The problem I have with solar numbers like the ones you are talking about (one year is low by the way, its more like 2-3 years depending on the area) is that they only consider the solar panel, as though thats all thats required for the system. Any commercially viable solar system requires batteries to implement. Lots of them. If you weigh the price of the "total system" for solar versus anything that produces power on demand (nuclear, hydro, geothermal, and in limited areas wind) solar is still a horrendous technology (batteries are pretty universally expensive to produce and dispose of, have a short life, and are toxic as all hell). I've noticed the cost of reprocessing and disposal of solar cells generally isn't included in these estimates either, which is highly relavent to something mass producible that degrades.
Some will immediately scream in the case of nuclear (picked because you specifically mention that) that its estimates should include the cost of disasters/all future remediation operations (some do, most dont). Its not an unfair criticism, but the numbers are surprisingly low if NEW nuclear is used as the metric. You can't compare disaster predictions for reactors designed in the sixties and leverage that against nuclear forever. New nuclear is orders of magnitude safer and more efficient (I recently visited the site of the new reactors being built in SC, and the new designs produce double the power of the existing reactors on the site with half the parts/pipes, Truly impressive.), and we have reprocessing techniques that could vastly decrease our waste production.
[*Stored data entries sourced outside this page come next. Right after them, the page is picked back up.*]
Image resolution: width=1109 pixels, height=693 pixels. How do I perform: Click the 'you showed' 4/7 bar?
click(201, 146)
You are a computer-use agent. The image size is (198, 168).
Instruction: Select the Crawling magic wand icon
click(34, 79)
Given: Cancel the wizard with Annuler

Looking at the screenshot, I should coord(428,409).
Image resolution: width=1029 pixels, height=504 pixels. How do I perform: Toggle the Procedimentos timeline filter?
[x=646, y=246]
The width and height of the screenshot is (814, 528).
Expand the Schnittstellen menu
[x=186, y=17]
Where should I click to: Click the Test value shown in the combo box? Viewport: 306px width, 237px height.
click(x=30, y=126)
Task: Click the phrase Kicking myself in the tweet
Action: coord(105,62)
There is currently a feedback loop where anti nuclear activists block the adoption of new technology, then use the failures of the old technology (preventable accident, waste, etc.) to justify the continued blocking of the new (safer, less waste generating) technology. Its somewhat ridiculous.
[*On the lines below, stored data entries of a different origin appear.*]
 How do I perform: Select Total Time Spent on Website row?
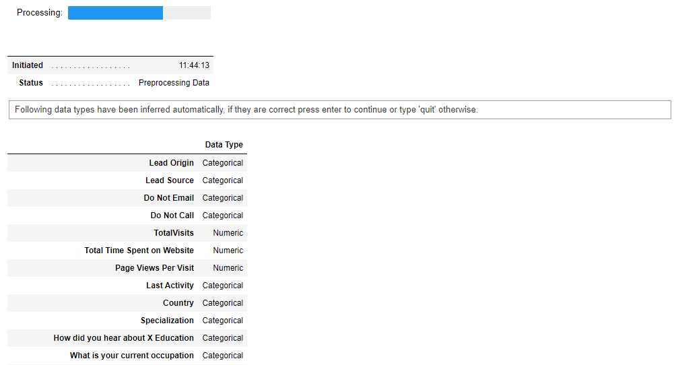139,251
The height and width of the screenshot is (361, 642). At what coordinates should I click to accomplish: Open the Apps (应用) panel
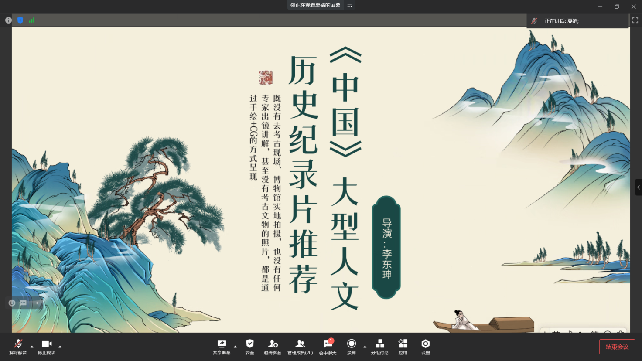click(403, 347)
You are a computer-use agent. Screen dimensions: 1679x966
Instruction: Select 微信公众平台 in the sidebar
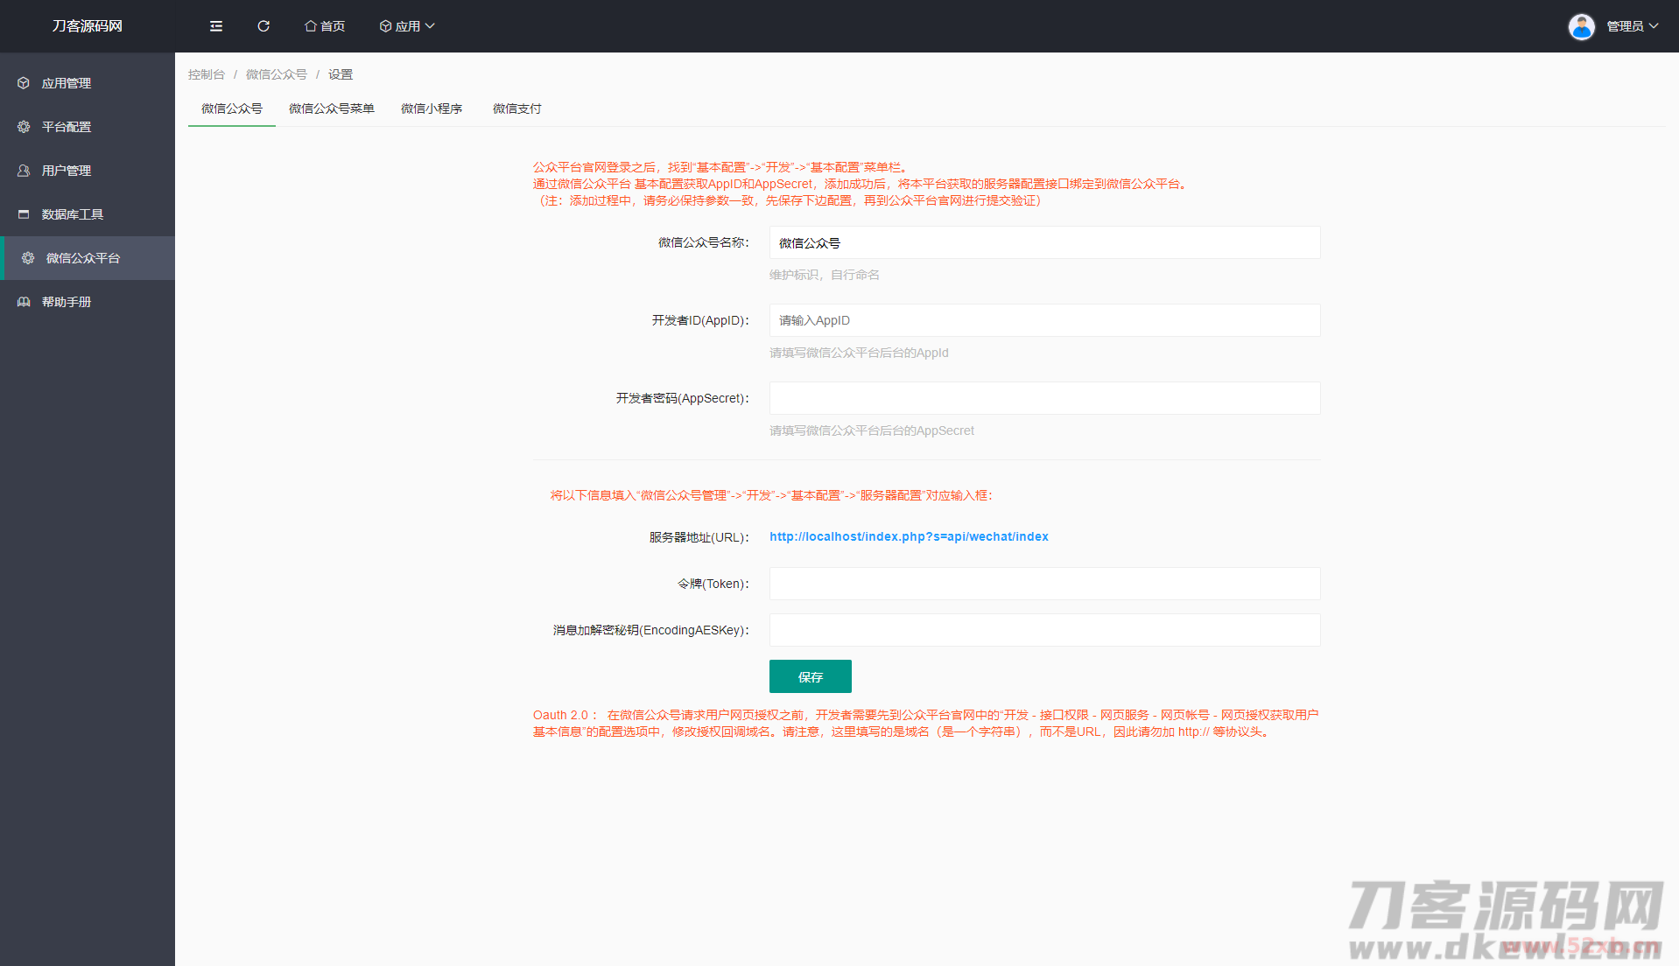tap(83, 258)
The real problem that plagues lots of "green" technologies is that they are only viable if many other pieces fall into place. Solar power is only useful if it not only improves the cost and efficiency of cells far beyond current levels, but also if battery technology (or for industrial scale solar arrays other storage mediums) greatly improves, and probably only if transmission technology improves (superconductors, etc., since it is likely that electricity will have to be piped some distance). For electric cars you need drastically better batteries, massive upgrades to the current electrical infrastructure, and a "green" source of power (there are more, but I'm starting to ramble) before they even begin to be sensible. And God forbid you tell the solar people they have to try and meet the energy demands of a world filled with electric cars, because that moves the goalposts way back.
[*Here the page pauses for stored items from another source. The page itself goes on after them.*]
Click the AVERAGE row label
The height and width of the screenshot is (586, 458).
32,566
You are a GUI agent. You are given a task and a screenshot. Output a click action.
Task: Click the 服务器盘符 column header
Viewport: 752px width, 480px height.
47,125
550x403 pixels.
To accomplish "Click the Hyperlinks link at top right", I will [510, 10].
In summary, people advocating the technologies that greens hate (nuclear, biofuels, etc) aren't stupid or biased or whatever other derogatory term you were thinking of using. These technologies are understood to be flawed in pretty fundamental ways, and in an ideal world where all the various technologies have fully matured they probably wouldn't be considered. But in the real world, where people are trying to come up with solutions that can be implemented within five to 100 years on a scale large enough to matter, those "bad" technologies win. Sure a fully electric car powered from solar would be great, but a hybrid electric car powered by ethanol and nuclear isn't half bad all things considered. If the option is the former in the next century and a half or the latter in the next decade I'll take door number two, thanks. Filling the world with crappy solar panels and poor electric cars, neither of which can even be implemented on a large scale in the foreseeable future, isn't going to help anyone. And pumping obscene amounts of money into "green" tech won't help it mature any faster, any more than drinking fifty gallons of water in an hour will cure a man of dehydration. Do what you can with what makes sense.